**Remainders: Part-1**

When a particular number is divided by any another number(divisor) we get quotient and remainder.

For example: On dividing 9 with 4 we get 2 as the quotient and 1 as the remainder. Here 9 is dividend and 4 is divisor.

**Tool tip:**The value of the remainder is always less than the divisor.

**Find the remainder when 39 is divided by6 ?**

We can write 39 = 6(6) + 3. Here quotient is 6 and 3 is remainder. Note that remainder 3 is less than divisor 6.

**Find the remainder when 79 is divided by11 ?**

We can write 79 = 11(7) + 2. Here quotient is 7 and 2 is remainder. Note that remainder 2 is less than divisor 7.

**If divisor is same then it hardly creates any difference whether we add numbers and then divide by divisor to calculate remainder or we separately calculate remainders and then add.**

Let’s understand first of all whether we deal numbers separately while calculating remainders or we deal together it doesn’t create any difference. Lets understand meaning of above with help of example

Suppose we have 53 sticks in a bundle and we are told to divide it in groups of 5. So we all know that while dividing 53 in groups of 5, three sticks will be left.
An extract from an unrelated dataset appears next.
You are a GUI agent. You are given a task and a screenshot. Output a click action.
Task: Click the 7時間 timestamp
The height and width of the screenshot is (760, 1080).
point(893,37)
Let’s consider another bundle of 21 sticks and we are told to divide it in groups of 5. So we all know that while dividing 21 in groups of 5, one stick will be left.

Now if we add the above two bundles we have total of 53 + 21=74 and again divide it in groups of 5

Then we will be left with 4 sticks.

Hence instead of mixing we can treat them by two groups as well and we can make groups of 5 separately and total numbers of remaining sticks are simply 4(3+1)i.e. addition of remaining sticks in the two groups separately.

Since 4 is lesser than 5 we cannot make another group of 5 from remaining sticks

But if instead of 21 sticks we had 22 sticks then the remainder would be 2 and the total remaining sticks would have been 5, and then we can make a new group of 5 with the remaining sticks with no remnant left.